____ Listed records

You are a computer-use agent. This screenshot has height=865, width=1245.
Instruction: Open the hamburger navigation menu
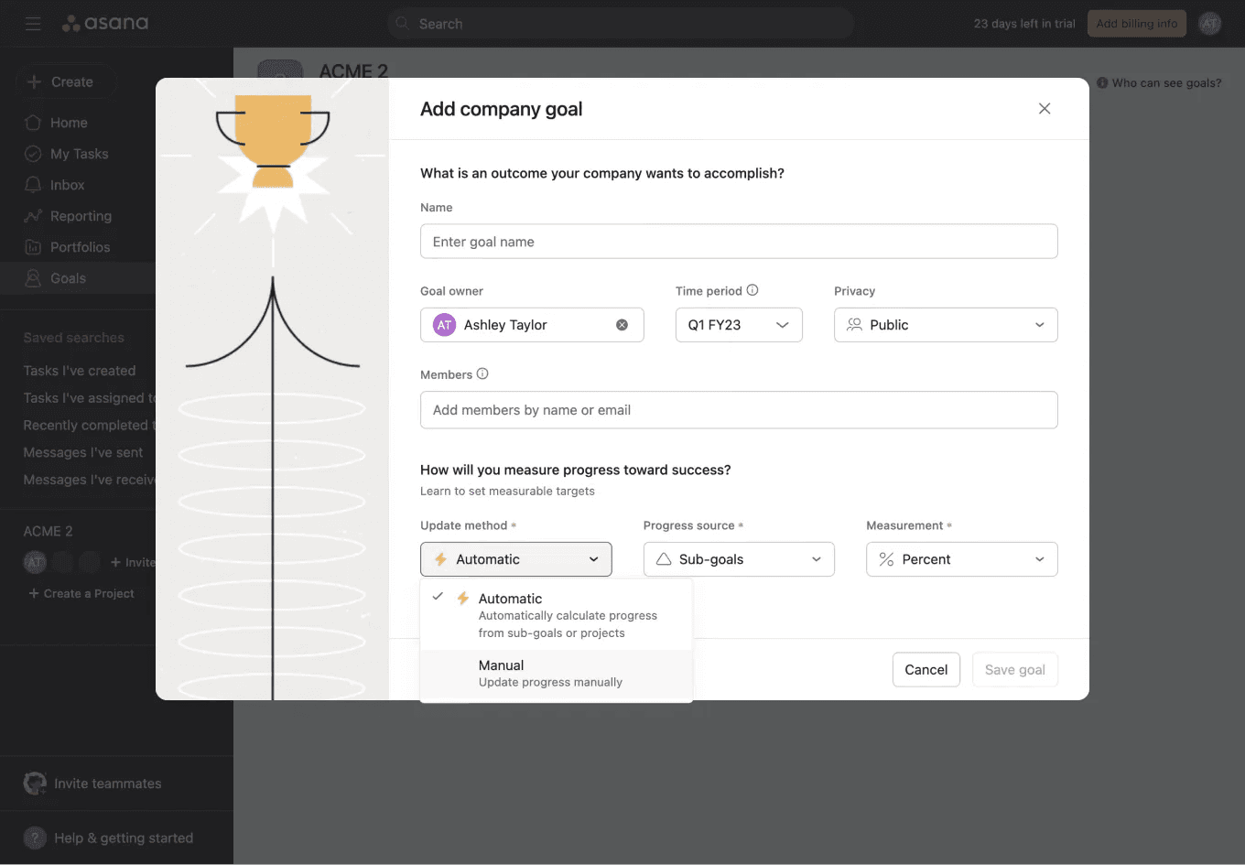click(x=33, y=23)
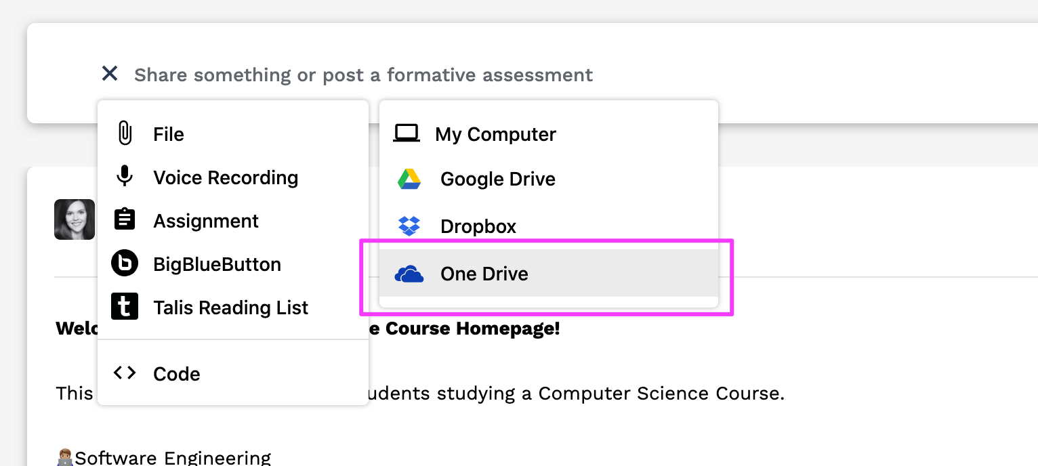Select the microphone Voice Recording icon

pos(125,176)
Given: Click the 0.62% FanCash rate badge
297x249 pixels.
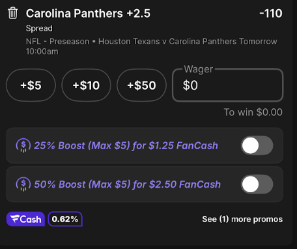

________
____ Listed records

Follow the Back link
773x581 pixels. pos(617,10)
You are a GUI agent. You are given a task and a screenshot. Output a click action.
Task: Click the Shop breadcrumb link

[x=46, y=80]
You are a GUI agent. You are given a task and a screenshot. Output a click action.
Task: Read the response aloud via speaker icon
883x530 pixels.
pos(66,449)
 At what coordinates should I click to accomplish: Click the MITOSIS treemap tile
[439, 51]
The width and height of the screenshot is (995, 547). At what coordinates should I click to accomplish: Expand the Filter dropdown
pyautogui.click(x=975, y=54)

________

■ **Task brief**: Using the entries above, transcribe exactly from the line that has "Instruction: Open the" through the line that has "297x249 pixels.". Pictures are dropped.

■ **Exercise response**:
Instruction: Open the hamburger navigation menu
click(x=33, y=23)
Select the microphone Voice Recording icon

pos(125,176)
Given: Click the 0.62% FanCash rate badge
297x249 pixels.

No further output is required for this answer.